Insurance commissioner Alice Molasky-Arman said the Board of Examiners' approval of $250,000 Friday will cover start-up costs, including hiring American Governmental Risk & Insurance Programs to manage the Medical Liability Association of Nevada.
Molasky-Arman said the five-member board of directors headed by Reno insurance executive Robert Byrd will vote on rates and underwriting rules at their meeting April 22.
The first policies covering doctors will probably be issued a week after that. She expects up to 50 applications to be submitted for coverage by May 1.
Malpractice rates are different for every doctor depending on the specialty and what procedures he or she performs within their specialty. But Molasky-Arman said the state association is aiming to set rates at about 80 percent of what St. Paul Insurance Companies was approved for Sept. 1.
"I'm told no other state has been able to put together a plan like this in two years, let alone seven weeks," she said.
Gov. Kenny Guinn created the program less than two months ago after St. Paul, the largest medical malpractice carrier in Nevada, announced it was getting out of the business and several other carriers announced plans to seek huge rate hikes.
Doctors said many of them might be forced to move to a state such as California where there are limits on what a jury impose in malpractice cases. They and state officials say tort reform along the lines of California's law is what they want to fix the problem.

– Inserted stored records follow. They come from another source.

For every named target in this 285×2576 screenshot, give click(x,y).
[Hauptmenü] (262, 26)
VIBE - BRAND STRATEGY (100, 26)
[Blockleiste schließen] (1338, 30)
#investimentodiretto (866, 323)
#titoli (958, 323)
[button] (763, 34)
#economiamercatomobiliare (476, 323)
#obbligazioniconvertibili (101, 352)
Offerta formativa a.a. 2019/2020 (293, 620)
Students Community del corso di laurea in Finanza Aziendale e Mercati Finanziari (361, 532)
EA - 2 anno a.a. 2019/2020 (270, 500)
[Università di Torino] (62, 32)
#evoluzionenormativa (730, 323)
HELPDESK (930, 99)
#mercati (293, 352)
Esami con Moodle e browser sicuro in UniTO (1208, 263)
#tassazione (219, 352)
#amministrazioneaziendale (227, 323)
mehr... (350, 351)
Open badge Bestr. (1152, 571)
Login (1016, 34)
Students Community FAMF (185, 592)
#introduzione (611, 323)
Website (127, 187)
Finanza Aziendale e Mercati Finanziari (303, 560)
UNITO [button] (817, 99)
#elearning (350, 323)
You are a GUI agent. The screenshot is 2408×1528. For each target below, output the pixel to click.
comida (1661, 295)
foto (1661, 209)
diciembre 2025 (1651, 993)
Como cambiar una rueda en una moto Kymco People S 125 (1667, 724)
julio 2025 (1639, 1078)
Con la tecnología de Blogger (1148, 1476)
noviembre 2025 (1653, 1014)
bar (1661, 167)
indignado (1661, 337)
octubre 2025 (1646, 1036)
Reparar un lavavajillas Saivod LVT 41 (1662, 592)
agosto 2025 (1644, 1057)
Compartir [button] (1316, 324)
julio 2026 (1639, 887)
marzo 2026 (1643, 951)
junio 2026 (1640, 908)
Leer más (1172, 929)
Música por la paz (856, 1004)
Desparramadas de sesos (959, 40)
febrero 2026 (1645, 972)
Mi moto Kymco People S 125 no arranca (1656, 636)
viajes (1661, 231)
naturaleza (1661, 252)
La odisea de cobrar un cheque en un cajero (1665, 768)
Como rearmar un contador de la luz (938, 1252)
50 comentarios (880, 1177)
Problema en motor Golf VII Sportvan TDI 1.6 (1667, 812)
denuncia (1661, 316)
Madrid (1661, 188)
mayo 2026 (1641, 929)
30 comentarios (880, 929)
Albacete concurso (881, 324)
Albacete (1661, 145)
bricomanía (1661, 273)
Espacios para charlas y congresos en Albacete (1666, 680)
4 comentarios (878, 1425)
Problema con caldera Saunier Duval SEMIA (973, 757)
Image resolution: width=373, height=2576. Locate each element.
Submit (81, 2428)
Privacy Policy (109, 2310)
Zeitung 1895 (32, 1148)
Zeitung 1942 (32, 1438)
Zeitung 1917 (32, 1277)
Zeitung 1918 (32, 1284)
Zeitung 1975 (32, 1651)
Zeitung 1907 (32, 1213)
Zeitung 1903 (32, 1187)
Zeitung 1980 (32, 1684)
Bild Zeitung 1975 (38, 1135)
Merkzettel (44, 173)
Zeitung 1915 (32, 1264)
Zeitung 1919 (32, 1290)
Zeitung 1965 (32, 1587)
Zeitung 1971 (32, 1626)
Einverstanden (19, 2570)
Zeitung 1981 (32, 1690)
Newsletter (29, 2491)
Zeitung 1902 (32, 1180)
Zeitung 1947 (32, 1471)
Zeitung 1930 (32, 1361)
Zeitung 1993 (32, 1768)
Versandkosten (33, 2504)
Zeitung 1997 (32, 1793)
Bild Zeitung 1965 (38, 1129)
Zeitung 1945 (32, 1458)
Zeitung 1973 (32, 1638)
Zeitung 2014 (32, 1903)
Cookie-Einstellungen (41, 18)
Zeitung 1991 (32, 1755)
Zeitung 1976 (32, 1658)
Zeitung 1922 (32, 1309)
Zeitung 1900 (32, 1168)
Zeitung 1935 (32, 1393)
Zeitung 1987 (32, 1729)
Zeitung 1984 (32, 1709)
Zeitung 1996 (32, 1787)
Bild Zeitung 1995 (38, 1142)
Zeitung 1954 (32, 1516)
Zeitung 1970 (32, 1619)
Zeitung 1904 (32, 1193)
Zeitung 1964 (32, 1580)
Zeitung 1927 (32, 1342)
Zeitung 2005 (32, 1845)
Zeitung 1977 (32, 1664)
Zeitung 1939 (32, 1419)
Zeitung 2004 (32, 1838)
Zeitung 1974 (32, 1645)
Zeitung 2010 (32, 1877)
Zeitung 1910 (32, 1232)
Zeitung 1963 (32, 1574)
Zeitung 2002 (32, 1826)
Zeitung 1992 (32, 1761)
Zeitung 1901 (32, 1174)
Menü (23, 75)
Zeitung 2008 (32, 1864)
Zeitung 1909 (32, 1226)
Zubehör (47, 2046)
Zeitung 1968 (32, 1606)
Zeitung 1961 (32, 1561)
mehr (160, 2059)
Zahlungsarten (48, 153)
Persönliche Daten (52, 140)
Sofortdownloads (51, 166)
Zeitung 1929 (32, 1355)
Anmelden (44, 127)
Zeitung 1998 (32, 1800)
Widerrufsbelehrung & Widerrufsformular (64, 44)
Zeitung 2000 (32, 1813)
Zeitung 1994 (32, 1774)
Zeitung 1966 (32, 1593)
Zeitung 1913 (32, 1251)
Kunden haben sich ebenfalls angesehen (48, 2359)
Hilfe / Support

"It'll give us a bridge to get over to the next (legislative) session when we can fix it," said Guinn.
Molasky-Arman said AMGRIP will get $100,000 of the money to run the insurance program for the state. The rest of the money will be used for board and other expenses.
Although rates for doctors will begin at 80 percent of what St. Paul had planned to charge them, doctors will have to purchase "tail" coverage from St. Paul. That is coverage for "undiscovered past acts" -- meaning any lawsuits from their prior practice which haven't yet been filed.
But Molasky-Arman said that will allow the state to start all of them at the best possible rate for insurance because the state policy won't have to worry about any past actions or errors.